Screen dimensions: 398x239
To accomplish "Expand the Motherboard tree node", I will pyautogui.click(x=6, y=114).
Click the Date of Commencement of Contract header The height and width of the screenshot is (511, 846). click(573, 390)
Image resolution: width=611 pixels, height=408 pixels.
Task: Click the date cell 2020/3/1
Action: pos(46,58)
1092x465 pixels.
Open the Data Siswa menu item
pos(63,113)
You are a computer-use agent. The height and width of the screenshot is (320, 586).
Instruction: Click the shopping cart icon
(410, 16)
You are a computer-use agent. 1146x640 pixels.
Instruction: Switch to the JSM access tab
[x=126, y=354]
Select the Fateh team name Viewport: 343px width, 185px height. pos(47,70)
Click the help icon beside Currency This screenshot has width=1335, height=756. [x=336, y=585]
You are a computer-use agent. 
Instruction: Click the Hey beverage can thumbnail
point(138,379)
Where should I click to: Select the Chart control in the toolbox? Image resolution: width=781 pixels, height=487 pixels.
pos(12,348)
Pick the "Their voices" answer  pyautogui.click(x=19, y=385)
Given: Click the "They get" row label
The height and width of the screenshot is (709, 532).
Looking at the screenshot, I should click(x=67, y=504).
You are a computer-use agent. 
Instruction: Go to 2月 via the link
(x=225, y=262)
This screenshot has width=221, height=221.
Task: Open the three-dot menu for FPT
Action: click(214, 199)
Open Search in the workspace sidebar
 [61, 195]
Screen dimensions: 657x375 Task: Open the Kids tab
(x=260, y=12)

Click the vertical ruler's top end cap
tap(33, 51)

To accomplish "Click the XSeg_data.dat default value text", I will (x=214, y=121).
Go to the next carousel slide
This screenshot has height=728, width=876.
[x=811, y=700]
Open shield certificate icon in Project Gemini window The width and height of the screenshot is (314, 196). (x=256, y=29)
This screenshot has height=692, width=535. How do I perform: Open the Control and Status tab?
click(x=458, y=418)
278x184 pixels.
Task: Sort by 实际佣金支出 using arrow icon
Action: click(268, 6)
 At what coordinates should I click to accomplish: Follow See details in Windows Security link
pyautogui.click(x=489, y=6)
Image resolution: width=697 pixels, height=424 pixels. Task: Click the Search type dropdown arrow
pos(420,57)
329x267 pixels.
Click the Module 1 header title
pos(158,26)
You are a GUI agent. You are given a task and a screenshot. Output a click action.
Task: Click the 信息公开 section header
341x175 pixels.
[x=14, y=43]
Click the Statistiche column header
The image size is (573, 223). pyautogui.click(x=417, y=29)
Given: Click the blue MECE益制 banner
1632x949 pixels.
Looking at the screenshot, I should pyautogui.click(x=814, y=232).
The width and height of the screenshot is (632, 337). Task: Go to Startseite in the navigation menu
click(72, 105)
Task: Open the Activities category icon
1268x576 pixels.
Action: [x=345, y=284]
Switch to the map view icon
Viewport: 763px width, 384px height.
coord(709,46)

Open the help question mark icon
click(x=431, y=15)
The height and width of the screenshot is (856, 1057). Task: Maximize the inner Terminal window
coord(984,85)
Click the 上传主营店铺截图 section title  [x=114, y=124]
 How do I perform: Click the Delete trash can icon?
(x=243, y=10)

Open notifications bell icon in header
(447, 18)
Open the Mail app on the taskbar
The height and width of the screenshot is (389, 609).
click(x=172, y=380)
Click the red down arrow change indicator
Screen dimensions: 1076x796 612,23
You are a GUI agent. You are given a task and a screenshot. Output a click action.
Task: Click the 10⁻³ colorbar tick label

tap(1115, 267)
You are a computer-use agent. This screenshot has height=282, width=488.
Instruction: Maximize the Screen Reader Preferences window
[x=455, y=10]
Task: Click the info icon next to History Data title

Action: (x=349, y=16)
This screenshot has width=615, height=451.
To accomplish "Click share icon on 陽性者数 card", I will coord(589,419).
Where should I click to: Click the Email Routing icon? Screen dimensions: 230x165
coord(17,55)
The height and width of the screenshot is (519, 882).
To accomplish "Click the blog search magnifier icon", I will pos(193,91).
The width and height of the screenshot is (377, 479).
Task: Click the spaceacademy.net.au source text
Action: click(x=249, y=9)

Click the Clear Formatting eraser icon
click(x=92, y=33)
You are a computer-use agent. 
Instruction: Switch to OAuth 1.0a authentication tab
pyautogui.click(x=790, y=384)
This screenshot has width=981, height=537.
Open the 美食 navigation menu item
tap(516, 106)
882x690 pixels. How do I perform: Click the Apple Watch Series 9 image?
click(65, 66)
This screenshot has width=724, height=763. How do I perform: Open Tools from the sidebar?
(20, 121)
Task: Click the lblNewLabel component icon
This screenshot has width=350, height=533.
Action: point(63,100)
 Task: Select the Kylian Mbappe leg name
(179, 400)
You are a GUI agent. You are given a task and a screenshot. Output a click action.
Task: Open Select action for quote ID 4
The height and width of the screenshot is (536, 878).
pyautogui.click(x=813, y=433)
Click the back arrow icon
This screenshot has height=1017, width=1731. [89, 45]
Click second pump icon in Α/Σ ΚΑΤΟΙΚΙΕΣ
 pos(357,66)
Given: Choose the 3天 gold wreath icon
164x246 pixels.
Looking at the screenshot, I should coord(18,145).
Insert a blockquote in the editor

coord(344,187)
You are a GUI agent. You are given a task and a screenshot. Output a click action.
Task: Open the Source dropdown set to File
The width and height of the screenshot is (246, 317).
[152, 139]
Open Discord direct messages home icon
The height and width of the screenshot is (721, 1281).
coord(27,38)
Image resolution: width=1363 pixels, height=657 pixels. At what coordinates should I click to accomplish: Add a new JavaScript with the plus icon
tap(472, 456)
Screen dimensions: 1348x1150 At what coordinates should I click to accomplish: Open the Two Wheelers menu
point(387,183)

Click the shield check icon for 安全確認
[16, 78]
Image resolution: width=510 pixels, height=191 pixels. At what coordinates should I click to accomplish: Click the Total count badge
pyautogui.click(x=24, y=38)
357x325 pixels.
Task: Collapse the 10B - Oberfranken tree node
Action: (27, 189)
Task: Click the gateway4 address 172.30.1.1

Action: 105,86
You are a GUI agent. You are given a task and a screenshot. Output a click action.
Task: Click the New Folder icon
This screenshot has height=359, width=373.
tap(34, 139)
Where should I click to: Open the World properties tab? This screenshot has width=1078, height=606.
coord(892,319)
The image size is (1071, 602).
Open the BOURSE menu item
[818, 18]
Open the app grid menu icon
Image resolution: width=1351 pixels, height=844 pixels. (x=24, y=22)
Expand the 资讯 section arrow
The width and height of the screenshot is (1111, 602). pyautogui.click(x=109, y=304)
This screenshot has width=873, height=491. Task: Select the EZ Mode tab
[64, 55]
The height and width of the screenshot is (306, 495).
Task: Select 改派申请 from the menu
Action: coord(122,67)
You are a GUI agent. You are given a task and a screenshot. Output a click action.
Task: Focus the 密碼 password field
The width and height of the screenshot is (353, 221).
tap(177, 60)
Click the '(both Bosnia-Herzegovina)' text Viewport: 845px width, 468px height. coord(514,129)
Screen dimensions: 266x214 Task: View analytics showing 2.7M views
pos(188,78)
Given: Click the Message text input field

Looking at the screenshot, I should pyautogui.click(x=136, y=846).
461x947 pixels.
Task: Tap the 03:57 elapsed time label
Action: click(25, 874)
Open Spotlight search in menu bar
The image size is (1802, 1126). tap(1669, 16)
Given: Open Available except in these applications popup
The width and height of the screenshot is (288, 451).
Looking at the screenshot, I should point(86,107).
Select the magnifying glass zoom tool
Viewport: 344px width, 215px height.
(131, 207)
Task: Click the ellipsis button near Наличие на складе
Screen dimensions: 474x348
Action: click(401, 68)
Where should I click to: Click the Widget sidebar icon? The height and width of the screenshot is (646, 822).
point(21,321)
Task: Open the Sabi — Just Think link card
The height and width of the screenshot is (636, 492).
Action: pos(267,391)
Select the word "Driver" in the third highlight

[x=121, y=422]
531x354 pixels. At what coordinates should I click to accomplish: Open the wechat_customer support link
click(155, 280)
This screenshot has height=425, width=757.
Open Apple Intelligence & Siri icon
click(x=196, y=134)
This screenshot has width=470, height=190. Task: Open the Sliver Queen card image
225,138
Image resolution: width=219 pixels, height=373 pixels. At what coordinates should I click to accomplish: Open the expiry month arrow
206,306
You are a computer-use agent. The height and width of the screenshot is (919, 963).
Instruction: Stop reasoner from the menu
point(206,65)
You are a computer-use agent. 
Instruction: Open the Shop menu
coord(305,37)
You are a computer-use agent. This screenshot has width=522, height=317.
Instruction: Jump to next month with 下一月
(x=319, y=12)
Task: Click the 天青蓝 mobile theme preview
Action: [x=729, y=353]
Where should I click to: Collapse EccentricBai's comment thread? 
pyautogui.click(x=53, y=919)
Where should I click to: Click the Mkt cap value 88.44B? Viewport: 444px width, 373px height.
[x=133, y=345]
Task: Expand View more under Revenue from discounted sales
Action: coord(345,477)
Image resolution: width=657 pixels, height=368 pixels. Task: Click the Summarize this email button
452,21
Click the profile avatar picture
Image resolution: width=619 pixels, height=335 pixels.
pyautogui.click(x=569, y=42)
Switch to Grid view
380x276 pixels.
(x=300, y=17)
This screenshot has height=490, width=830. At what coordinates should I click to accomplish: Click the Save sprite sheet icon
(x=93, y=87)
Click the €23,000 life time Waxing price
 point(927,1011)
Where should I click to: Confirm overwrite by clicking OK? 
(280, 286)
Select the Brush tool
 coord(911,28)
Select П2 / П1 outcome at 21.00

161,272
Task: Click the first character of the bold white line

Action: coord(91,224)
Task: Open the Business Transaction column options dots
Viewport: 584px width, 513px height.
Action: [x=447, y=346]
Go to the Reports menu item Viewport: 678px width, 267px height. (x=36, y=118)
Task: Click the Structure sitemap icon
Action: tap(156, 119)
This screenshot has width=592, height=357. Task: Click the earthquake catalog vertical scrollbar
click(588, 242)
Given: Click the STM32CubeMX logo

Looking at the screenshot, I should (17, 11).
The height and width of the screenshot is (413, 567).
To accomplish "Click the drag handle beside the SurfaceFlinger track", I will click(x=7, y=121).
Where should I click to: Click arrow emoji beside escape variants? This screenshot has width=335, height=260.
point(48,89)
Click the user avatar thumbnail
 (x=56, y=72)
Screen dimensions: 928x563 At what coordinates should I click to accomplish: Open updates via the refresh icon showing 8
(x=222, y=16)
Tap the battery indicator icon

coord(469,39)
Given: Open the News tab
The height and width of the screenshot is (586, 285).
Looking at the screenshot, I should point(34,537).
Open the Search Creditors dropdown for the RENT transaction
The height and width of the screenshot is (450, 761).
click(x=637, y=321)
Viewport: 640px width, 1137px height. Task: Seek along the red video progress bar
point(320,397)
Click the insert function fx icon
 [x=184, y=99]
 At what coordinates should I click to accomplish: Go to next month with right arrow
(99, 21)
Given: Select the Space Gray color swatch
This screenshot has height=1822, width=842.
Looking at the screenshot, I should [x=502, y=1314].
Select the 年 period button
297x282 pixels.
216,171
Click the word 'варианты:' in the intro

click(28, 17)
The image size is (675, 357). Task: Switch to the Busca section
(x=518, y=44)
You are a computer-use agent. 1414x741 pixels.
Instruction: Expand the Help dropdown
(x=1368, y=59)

————————

DIRECTIONS: Retype the lines from the one containing "is (919, 963)." through the one containing "Action: tap(156, 119)", both included, with no changes.

RESPONSE TO THIS TASK:
You are a computer-use agent. The height and width of the screenshot is (919, 963).
Instruction: Stop reasoner from the menu
point(206,65)
You are a computer-use agent. 
Instruction: Open the Shop menu
coord(305,37)
You are a computer-use agent. This screenshot has width=522, height=317.
Instruction: Jump to next month with 下一月
(x=319, y=12)
Task: Click the 天青蓝 mobile theme preview
Action: [x=729, y=353]
Where should I click to: Collapse EccentricBai's comment thread? 
pyautogui.click(x=53, y=919)
Where should I click to: Click the Mkt cap value 88.44B? Viewport: 444px width, 373px height.
[x=133, y=345]
Task: Expand View more under Revenue from discounted sales
Action: coord(345,477)
Image resolution: width=657 pixels, height=368 pixels. Task: Click the Summarize this email button
452,21
Click the profile avatar picture
Image resolution: width=619 pixels, height=335 pixels.
pyautogui.click(x=569, y=42)
Switch to Grid view
380x276 pixels.
(x=300, y=17)
This screenshot has height=490, width=830. At what coordinates should I click to accomplish: Click the Save sprite sheet icon
(x=93, y=87)
Click the €23,000 life time Waxing price
 point(927,1011)
Where should I click to: Confirm overwrite by clicking OK? 
(280, 286)
Select the Brush tool
 coord(911,28)
Select П2 / П1 outcome at 21.00

161,272
Task: Click the first character of the bold white line

Action: coord(91,224)
Task: Open the Business Transaction column options dots
Viewport: 584px width, 513px height.
Action: [x=447, y=346]
Go to the Reports menu item Viewport: 678px width, 267px height. (x=36, y=118)
Task: Click the Structure sitemap icon
Action: tap(156, 119)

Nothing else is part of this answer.